December 13, 2008 | Filed under: Uncategorized0013
I know someone who works in local government but wants to be a historian. I know someone who works in science but wants to be an author. I know another scientist who would like to be a photographer.
Like most people, they don’t change. They don’t change what they do for a number of reasons. Some are practical, some are emotional. I’d wager that the majority of people out there are not in the career they want to be in. I’m sure all of them can justify to other people, and themselves why they shouldn’t change their career, even though deep down they know they have the wrong one.
Few of us have grand plans for what we want to do with our lives aged 16 (when many people make educational choices that will determine teir future careers). I wanted to be a special effects cameraman, Then a heavy metal guitar hero. Then a computer games designer.
I ended up working as a boat builder, for no more illustrious reason that I happened to be sat next to a kid at college who worked there at weekends and we became friends. I’m sure some of you reading this have ‘fallen into’ a career that way, and it’s never one you would have chosen as your life’s goal, back then, let alone right now.
Of all the reasons to change, the most depressing one is the fact that it would mean a drop in your standard of living in the short term. “I get good money as a senior cubicle sweeper, why would I quit it to be a lowly paid actor doing bit parts in daytime TV?” sounds very reasonable in the short term (and assuming you won’t actually be a successful actor), but when it comes to career, thinking short term is madness. So it might take you five years or ten years to get back to where you are now in your new career, don’t you owe it to yourself to make the best of your life?
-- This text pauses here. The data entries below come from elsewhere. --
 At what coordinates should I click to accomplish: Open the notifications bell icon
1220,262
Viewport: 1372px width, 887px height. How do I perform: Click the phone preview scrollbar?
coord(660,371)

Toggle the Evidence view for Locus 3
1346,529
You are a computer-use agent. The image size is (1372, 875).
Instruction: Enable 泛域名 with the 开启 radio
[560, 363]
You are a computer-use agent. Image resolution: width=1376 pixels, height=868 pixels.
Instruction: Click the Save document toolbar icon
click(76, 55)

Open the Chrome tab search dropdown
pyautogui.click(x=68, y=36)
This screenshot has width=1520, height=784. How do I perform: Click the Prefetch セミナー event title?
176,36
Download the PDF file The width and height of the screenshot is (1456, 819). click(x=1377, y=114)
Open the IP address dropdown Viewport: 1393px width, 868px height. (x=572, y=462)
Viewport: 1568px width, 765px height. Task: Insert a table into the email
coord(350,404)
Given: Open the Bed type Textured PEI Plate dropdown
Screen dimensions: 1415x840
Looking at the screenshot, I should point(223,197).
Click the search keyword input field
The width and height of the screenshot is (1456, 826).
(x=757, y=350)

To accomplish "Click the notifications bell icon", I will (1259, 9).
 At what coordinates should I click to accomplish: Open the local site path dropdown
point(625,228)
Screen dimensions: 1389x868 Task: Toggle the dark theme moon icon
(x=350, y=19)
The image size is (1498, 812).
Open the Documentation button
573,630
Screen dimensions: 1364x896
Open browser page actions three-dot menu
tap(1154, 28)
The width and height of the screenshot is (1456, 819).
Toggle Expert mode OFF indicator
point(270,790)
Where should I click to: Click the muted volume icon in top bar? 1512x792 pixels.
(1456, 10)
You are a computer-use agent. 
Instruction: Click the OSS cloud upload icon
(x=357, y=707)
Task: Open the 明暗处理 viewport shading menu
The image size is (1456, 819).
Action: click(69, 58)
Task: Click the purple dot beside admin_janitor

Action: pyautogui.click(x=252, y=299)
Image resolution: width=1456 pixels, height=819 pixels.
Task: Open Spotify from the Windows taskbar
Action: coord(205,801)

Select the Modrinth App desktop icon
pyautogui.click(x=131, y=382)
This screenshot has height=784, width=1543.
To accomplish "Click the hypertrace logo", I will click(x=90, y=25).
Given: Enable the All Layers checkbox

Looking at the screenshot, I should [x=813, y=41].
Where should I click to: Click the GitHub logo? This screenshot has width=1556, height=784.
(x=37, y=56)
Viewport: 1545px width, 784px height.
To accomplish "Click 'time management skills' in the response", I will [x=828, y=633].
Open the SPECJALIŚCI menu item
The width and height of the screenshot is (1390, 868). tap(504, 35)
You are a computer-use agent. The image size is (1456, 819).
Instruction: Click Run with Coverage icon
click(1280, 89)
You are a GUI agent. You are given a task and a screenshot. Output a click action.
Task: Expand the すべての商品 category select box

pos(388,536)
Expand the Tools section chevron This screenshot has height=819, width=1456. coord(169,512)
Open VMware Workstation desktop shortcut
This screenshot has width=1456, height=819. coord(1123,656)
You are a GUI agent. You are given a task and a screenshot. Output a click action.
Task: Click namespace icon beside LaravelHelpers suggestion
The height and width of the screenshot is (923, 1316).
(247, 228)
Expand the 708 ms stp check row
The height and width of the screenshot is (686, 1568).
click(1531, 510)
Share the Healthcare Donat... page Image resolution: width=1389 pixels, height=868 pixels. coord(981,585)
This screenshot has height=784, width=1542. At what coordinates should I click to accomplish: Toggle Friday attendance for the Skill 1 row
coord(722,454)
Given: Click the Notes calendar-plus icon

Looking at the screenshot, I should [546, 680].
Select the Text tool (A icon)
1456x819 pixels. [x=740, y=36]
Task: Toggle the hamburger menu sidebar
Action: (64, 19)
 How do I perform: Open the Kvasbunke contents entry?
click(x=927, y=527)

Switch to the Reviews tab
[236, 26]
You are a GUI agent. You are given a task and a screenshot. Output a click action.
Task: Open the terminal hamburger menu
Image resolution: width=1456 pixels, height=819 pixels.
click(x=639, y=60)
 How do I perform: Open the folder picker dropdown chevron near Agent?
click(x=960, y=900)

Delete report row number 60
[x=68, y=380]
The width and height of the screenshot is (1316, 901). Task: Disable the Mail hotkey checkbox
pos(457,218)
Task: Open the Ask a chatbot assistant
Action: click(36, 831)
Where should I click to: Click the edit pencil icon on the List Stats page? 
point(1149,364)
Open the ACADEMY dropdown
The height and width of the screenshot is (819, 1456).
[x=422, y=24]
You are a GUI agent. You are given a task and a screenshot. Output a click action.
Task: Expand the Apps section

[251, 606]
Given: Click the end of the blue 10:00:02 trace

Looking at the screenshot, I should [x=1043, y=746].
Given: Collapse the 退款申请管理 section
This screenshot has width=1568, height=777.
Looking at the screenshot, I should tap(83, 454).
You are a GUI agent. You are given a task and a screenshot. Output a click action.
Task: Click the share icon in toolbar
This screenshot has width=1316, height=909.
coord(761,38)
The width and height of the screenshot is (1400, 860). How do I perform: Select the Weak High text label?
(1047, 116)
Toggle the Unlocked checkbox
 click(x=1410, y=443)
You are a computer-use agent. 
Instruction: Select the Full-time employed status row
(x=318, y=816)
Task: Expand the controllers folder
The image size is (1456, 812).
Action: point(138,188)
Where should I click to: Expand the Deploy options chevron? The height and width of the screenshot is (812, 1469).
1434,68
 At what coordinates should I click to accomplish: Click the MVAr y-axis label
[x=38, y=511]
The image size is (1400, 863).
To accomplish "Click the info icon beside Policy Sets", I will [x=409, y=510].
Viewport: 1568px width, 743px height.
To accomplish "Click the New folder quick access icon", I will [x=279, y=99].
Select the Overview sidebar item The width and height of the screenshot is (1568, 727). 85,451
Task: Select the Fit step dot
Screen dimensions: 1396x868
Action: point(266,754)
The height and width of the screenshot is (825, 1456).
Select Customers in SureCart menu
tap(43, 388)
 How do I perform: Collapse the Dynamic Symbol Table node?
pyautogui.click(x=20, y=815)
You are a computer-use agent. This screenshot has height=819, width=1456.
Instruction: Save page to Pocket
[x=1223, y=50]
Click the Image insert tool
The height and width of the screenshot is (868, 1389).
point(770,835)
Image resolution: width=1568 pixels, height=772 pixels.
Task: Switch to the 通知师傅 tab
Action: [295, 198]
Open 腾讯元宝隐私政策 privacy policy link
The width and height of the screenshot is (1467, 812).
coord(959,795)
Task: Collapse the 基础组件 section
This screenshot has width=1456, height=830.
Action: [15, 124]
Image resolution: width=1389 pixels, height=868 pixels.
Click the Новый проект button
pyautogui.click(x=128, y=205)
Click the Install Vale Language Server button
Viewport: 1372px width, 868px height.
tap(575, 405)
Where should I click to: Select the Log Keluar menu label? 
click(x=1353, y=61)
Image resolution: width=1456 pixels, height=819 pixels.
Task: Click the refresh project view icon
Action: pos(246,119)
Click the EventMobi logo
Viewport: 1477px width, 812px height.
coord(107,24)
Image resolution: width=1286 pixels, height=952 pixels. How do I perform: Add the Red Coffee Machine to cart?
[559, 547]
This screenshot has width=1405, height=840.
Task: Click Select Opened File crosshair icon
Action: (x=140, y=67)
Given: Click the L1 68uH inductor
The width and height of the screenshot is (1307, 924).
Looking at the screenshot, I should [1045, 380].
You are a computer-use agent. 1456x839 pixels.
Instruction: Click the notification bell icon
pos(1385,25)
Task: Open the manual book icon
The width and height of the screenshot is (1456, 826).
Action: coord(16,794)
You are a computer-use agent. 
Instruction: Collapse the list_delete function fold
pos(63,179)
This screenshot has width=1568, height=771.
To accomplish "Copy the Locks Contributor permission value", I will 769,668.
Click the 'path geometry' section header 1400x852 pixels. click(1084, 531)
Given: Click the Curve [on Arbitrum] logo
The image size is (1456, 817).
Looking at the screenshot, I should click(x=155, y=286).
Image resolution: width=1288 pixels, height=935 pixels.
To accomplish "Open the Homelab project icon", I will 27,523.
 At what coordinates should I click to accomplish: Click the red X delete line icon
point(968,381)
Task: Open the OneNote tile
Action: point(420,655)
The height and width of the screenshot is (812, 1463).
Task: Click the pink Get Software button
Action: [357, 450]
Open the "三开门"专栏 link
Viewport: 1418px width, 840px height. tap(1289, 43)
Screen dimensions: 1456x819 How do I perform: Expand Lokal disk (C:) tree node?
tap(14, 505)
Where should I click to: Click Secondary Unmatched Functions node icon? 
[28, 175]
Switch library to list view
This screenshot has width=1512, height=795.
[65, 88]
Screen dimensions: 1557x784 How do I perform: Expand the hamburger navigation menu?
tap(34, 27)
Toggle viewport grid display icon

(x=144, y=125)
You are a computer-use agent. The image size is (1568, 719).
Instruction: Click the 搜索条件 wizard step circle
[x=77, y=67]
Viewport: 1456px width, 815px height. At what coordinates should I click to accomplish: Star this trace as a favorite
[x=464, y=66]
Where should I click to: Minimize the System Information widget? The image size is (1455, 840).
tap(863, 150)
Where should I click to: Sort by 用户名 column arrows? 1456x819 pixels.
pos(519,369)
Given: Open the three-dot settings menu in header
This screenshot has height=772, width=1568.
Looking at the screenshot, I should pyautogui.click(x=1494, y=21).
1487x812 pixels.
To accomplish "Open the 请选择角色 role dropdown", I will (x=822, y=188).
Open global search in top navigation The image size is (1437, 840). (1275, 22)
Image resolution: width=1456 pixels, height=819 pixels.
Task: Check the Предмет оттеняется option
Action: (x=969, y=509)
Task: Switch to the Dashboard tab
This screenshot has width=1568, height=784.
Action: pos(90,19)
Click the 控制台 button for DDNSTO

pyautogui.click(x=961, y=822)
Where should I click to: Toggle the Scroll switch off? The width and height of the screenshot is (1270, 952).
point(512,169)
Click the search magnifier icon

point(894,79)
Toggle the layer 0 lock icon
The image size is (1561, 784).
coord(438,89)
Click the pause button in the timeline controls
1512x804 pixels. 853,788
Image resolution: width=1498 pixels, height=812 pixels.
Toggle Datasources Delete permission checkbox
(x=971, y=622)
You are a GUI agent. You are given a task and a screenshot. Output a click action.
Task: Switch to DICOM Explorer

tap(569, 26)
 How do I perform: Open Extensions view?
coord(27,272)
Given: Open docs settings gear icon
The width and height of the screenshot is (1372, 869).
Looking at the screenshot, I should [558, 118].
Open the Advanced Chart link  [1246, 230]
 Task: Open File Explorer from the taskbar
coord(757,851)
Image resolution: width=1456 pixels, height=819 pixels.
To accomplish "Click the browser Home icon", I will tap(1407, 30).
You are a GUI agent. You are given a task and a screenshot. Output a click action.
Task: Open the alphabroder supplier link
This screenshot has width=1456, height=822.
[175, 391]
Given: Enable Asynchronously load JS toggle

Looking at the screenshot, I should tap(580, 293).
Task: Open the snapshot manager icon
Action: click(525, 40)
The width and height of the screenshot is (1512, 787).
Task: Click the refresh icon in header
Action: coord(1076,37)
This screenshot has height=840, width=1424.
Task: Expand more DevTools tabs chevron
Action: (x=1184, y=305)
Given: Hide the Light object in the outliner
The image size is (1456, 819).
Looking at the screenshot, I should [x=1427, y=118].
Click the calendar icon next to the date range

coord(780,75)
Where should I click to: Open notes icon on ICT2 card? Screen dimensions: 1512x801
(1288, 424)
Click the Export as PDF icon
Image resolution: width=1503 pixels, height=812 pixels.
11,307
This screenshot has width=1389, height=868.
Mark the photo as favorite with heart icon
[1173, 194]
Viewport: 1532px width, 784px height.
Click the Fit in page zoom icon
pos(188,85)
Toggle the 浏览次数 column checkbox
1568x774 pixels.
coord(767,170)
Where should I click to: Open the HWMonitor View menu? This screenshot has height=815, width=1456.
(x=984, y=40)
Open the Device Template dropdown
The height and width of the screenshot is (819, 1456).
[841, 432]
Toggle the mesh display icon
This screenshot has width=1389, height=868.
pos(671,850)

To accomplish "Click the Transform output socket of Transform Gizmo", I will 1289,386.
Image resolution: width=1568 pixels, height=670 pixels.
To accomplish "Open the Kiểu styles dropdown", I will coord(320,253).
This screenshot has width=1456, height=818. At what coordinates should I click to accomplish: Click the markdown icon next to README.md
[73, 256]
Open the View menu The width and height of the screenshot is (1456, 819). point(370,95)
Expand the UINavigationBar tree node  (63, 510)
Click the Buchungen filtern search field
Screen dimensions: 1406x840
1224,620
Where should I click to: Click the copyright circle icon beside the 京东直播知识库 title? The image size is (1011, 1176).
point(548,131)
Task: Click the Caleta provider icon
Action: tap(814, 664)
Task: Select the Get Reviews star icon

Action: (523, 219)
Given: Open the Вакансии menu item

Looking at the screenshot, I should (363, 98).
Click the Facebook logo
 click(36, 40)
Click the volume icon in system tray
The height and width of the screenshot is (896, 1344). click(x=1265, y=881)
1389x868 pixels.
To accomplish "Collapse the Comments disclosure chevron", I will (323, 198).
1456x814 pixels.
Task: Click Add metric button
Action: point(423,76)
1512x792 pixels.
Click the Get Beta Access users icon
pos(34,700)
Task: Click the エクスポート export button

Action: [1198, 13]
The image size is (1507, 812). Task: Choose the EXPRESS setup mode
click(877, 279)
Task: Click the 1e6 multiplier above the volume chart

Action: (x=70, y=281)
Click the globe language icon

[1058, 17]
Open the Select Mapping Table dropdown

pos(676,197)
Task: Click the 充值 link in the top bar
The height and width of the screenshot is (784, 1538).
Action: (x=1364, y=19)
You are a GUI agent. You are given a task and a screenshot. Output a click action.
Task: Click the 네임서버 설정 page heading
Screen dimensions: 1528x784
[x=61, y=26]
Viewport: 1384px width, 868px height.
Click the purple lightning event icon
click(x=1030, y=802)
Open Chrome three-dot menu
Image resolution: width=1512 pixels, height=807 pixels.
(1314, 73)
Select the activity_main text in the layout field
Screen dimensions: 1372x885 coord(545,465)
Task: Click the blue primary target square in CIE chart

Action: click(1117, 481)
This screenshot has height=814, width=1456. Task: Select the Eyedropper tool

Do you really want to be sat there aged 50 wishing you’d given it a go?
I quit my boat-building job and was unemployed for eight months, doing the odd manual job when it showed up. Eventually I got a job as an IT hardware engineer for £11k a year. it was hell. Within a year I had a better job for a company in the city for £16. they promoted me to about £22 as I recall. After 2 years I left there to work for an IT training company for £30k, then eventually (after doing an MCSE in my spare time) I got a job as an IT consultant for £48 then £55k. Things were suddenly much better than they would ever have been building boats.
After getting fed up with all that I changed careers again, having taught myself C++ from mail order courses and evening classes. I got a job at Elixir for about half my IT consultant salary.
Then after 2 years I went to lionhead and earned a bit more, then got a bit more. Then I effectively changed career again to run positech and effectively halved my salary again.
Now I work for myself, and I’ve climbed back to where I was before, only this time I have my dream job and no boss. From boat-builder to computer game designer took me twenty years and 3 career changes. It’s not exactly easy.
But it can be done. And if you are sat there thinking your dream job is far too removed from what you do, remember that you read the blog of a guy who used to nail boats together all day and now programs computer games. If I can make that career change, you can make yours.